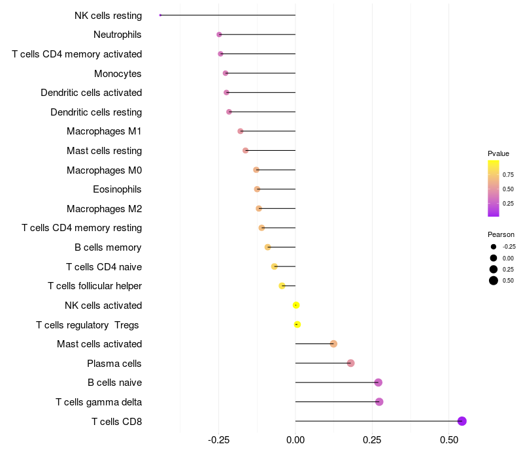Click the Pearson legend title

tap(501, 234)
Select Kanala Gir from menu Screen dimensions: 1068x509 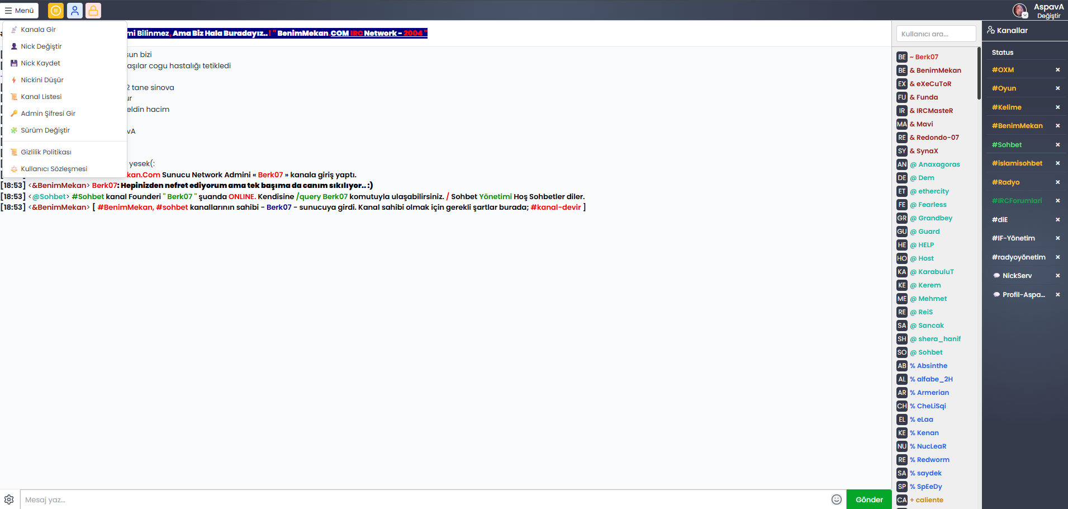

---

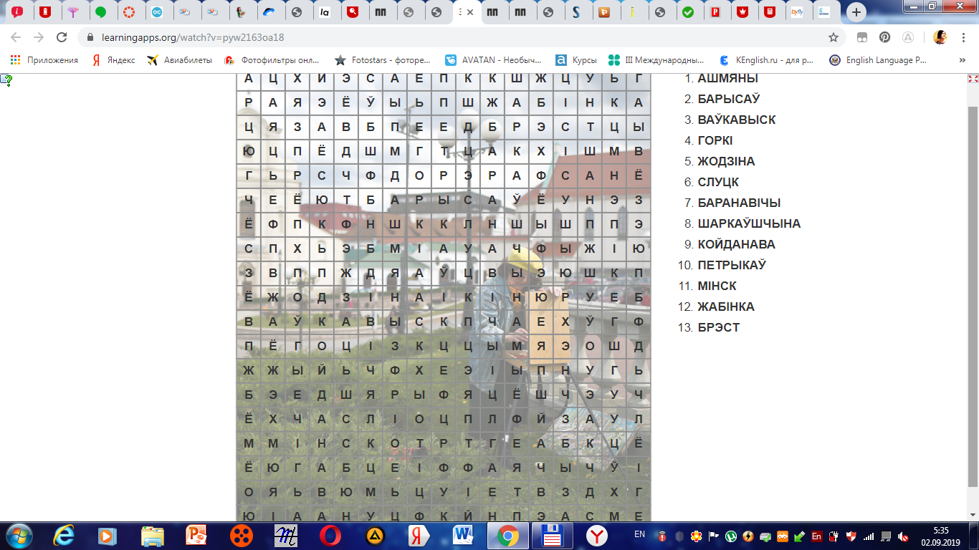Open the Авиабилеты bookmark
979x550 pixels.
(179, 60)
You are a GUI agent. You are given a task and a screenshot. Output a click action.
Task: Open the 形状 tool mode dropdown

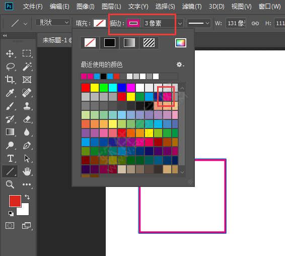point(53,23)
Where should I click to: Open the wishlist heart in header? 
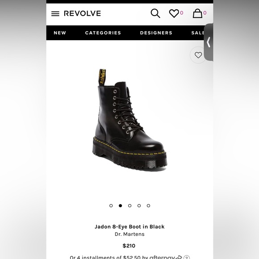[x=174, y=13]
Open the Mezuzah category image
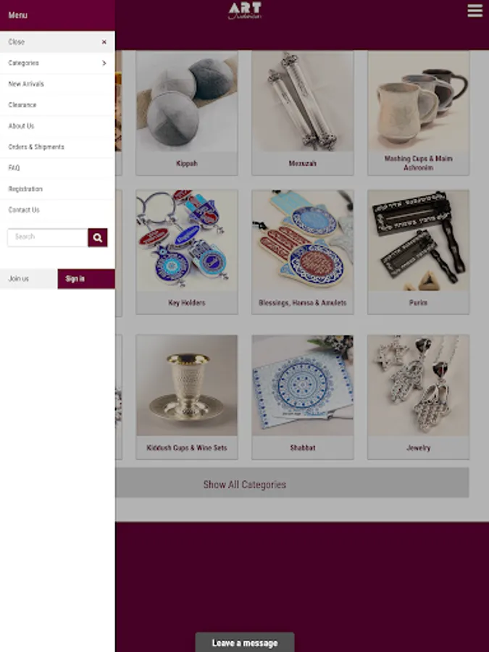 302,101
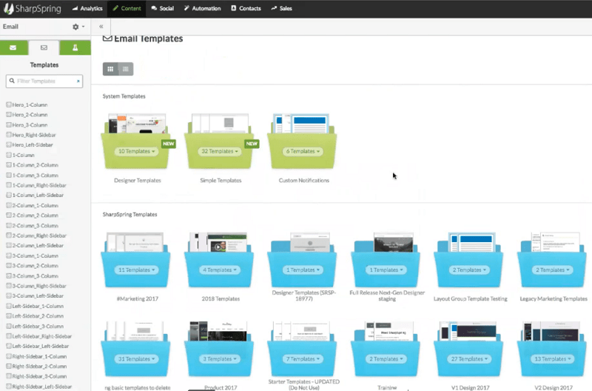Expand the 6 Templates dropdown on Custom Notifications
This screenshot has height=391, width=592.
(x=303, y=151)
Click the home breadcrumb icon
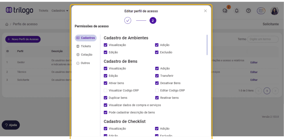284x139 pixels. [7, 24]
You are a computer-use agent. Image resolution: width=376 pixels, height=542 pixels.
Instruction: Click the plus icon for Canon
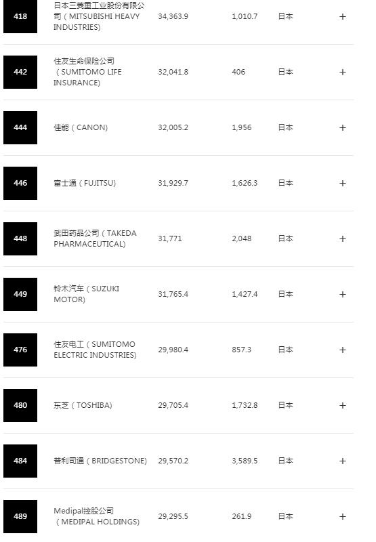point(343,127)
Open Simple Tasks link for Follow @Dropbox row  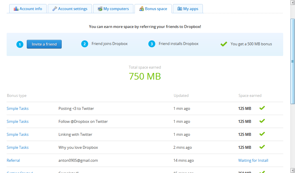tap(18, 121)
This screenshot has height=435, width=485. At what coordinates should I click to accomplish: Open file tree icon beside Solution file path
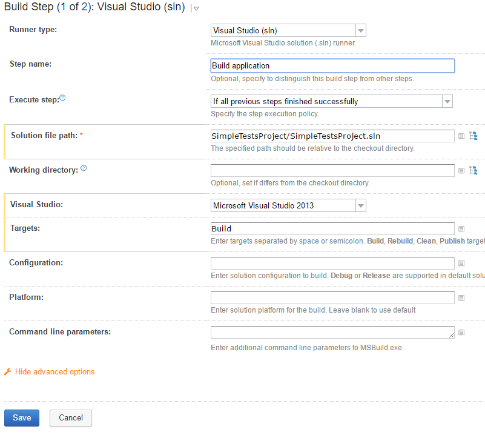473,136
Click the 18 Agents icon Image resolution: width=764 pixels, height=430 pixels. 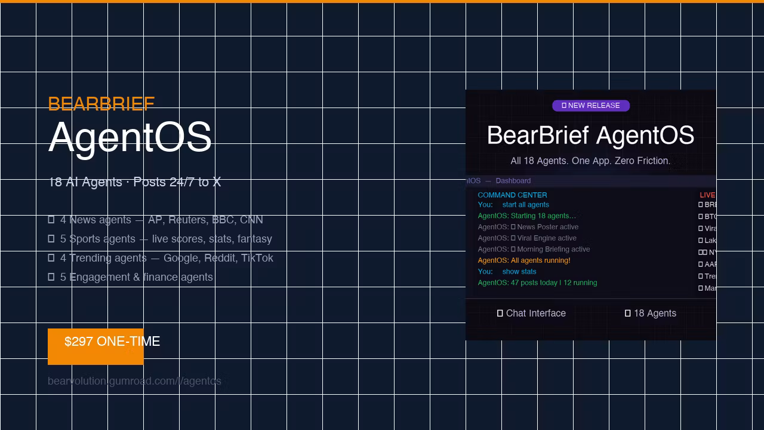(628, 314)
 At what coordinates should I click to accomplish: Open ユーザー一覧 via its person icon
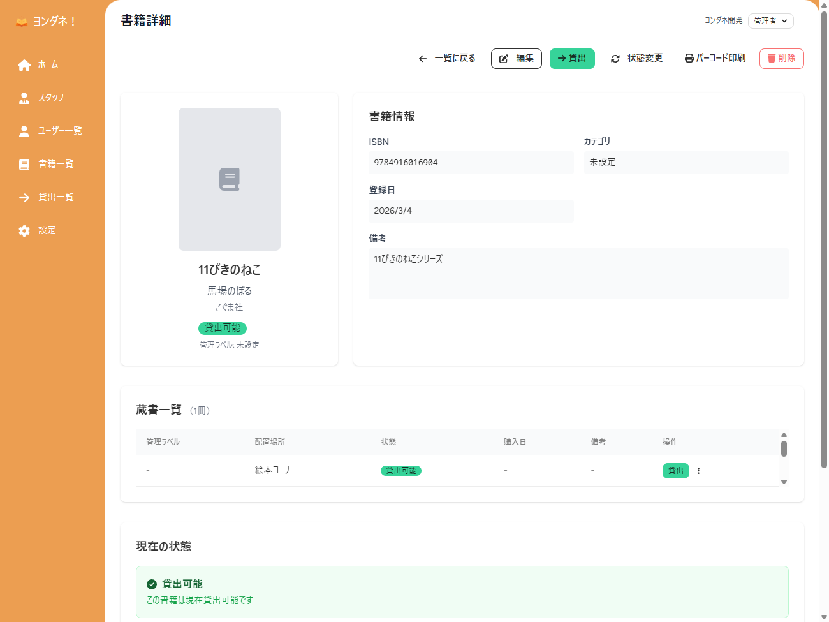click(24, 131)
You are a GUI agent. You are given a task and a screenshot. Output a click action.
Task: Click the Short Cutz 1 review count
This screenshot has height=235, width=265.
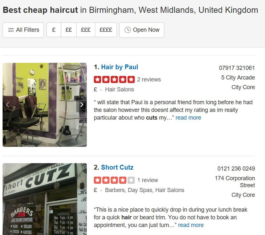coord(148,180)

* * *

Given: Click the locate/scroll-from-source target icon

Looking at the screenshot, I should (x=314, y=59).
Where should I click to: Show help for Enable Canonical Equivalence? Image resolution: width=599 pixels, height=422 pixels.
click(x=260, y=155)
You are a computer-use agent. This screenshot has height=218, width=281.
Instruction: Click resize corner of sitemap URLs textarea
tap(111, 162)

[Your goal]
Express the rows as a two-column CSV with the columns "prompt" and "response", starting with the line that contains "Given: Click the" and going on through the line that contains "tap(111, 162)". Give one CSV line per row, with its text and its answer each in a single quoted field and any line breaks turned into spaces.

[Reply]
prompt,response
"Given: Click the locate/scroll-from-source target icon","Looking at the screenshot, I should (x=314, y=59)."
"Where should I click to: Show help for Enable Canonical Equivalence? Image resolution: width=599 pixels, height=422 pixels.","click(x=260, y=155)"
"You are a computer-use agent. This screenshot has height=218, width=281. Instruction: Click resize corner of sitemap URLs textarea","tap(111, 162)"